Saturday, November 20, 2010

Macro Planning--Putting it Together

I am not sure I'll be able to connect all the dots for you here, but what I'd like to do is riff off this brilliant except from Herbert Simon's "Strategy and Organizational Evolution", courtesy of the top notch Farnam Street blog.

It's a longish post and well worth the read. Here's the bit I'd like to riff on:

Institutionalizing intelligence activities
How can a firm organize so that it will scan the horizons with sufficient vigor, identifying potential problems and potential opportunities? It is no accident that the eyes and ears are located on the surface of the body and not in its interior. Intelligence requires continual contact with the relevant environments, and in the case of business firms two of the most relevant and important environments are the end-use (customer) environment and the science and technology (research and development) environment. Other parts of the firm should not be excluded from the search for information, but these are perhaps the two most important in it.
The marketing function is not simply a function of selling and distributing products to customers. It is equally a function of acquiring, through contact with the end-use environment, information about the future of the firm's markets and of markets into which it might enter. Salesmen and sales engineers may play an important role in this intelligence activity, but only to the extent that it is an explicit part of their function, they are trained to do so and they are linked effectively in communication with top management, planning and design units. Specialized units may also provide various kinds of intelligence—products of customer polls, for example. I shall not attempt to describe in detail how one organizes intelligence about the end-use environment, but simply call attention to its importance.

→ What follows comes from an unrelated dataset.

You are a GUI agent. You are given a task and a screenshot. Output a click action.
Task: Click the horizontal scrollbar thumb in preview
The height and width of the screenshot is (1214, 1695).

This is a big part of what the three pillars approach is designed to do.
One-- is to create the culture for what Simon calls "institutionalizing intelligent activities".
Two--systems thinking is understanding that all the 'parts' of an organization cross function is a multitude of ways, and in a non-linear fashion.
Three--Organizational and personal learning is an autonomous incentive cycle that creates the organizational intelligence across all boundaries internal and external to the organization.
Four--Social media technologies are very well suited and evolving rapidly for a organization to fully embrace, utilize and extend it's internal and external intelligence.

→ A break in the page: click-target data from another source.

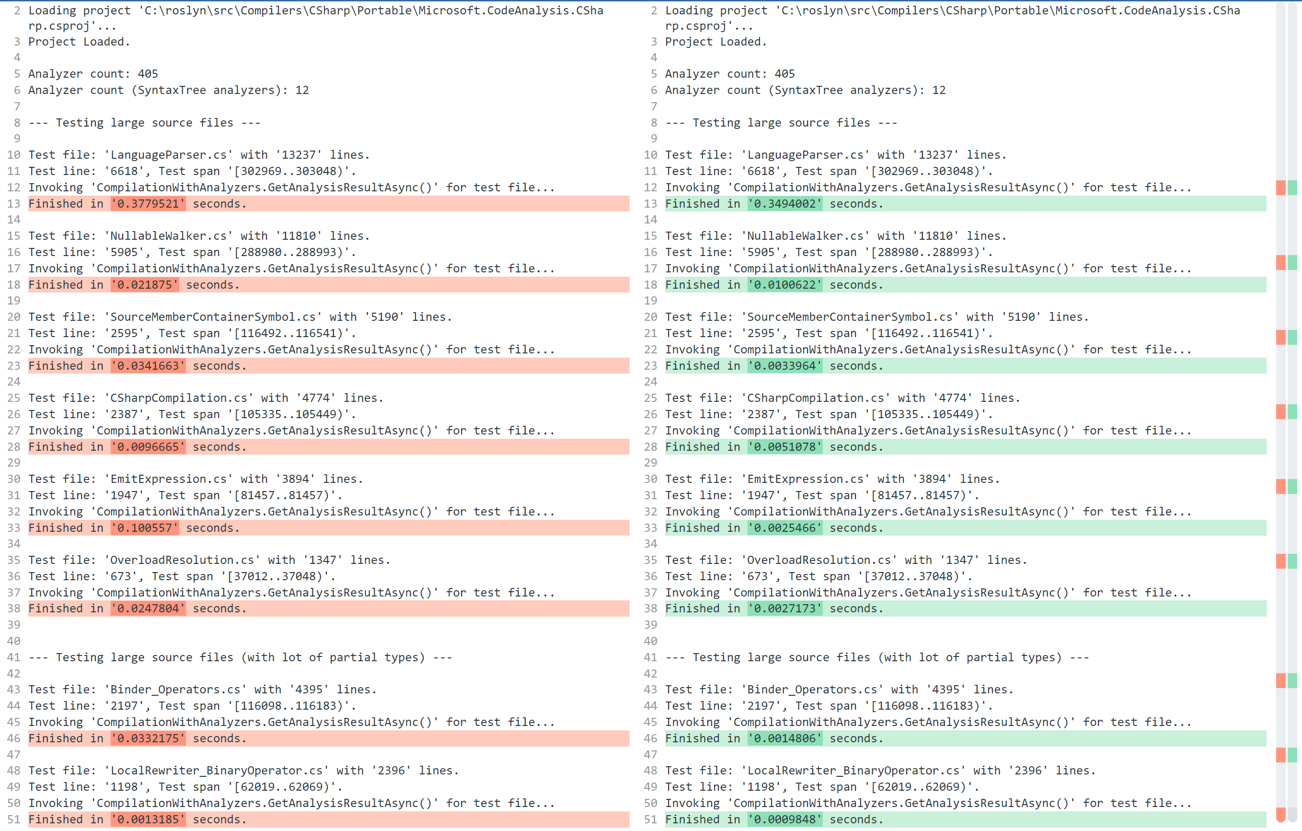Click 'Binder_Operators.cs' text in left pane
This screenshot has height=831, width=1302.
click(175, 690)
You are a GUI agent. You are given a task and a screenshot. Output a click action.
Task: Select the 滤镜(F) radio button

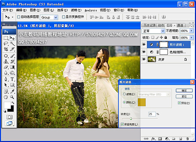pos(124,94)
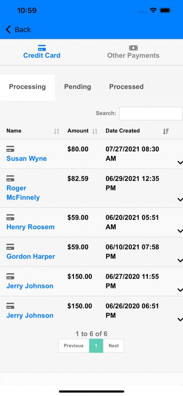The width and height of the screenshot is (183, 396).
Task: Select page 1 in pagination
Action: pyautogui.click(x=96, y=346)
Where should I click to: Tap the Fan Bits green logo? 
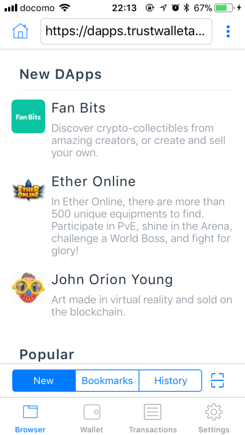pyautogui.click(x=28, y=116)
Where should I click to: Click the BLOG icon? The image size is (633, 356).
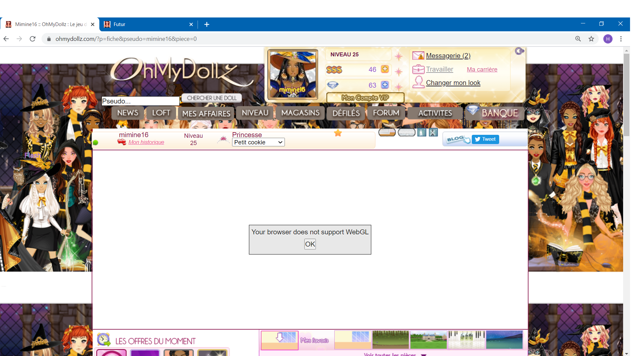pos(458,139)
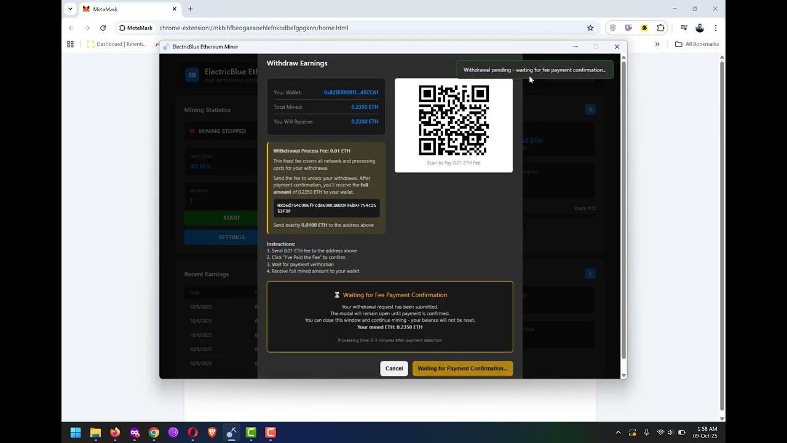
Task: Bookmark this page with the star icon
Action: [x=590, y=28]
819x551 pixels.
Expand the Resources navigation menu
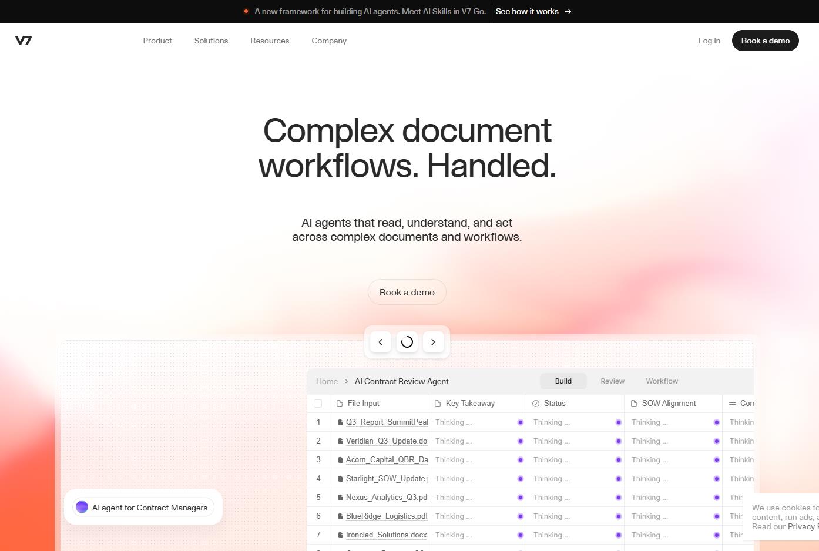[270, 41]
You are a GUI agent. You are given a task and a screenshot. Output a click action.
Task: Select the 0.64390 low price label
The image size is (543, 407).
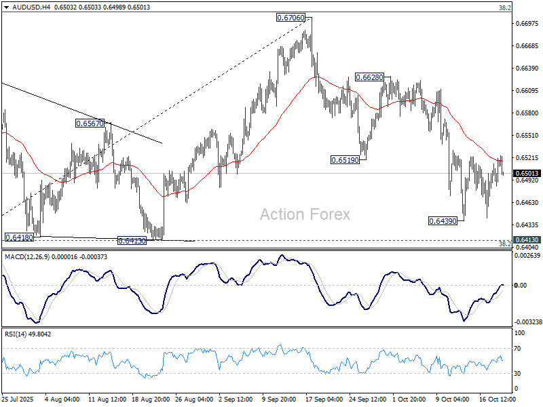443,220
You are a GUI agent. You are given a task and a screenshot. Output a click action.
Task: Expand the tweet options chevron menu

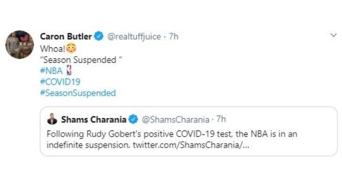[333, 35]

Unlike a mechanical system approach to organizational behaviour, where the default mindset is everything has to be measurable to discern value, the living systems approach is process oriented where value is an emergent result of the process.
What we really need to remember here is all successful long term enterprises are based on relationships.
Relationships with your employees, relationships with your suppliers, relationships with your customers, and these all interconnect in ways that are increasingly unmeasurable. This is not something that is quantifiable through data.
When we really dig down, it is based on trust! 

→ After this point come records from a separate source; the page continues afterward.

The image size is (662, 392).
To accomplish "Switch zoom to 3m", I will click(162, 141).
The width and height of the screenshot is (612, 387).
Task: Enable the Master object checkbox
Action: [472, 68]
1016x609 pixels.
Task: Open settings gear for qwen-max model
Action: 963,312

To build and maintain trust and relations, any organization must have a culture and system in place to constantly develop and nurture that trust and those relationships. This is the very heart of the three pillars approach.

Extending this further, the days are increasing behind us where the organization, particularly publicly owned corporations, can be thinking of themselves as separate or above the larger socio-economic system. Enterprises that are going to last, and prosper in the rapidly changing environment of the future will noticeably be seen as part of the solutions to today's and tomorrow's challenges.
The internet and the social media technologies it has spawned will make it increasingly difficult to have a disconnect  between the values of the organization and the values of society at large.

Seeing the world from a living systems point of view means recognizing that we are all part of the larger system, and it's long term health depends on the quality of us and our organizational behaviour.

Winning organizations of the future will actively have a culture of macro planning with organizational intelligence where the long term health of the organization and that of the socio-economic environment on which it depends supersedes that of the short term incentives that most humans and organizations are prone to.
This is both a profitable and winning strategy.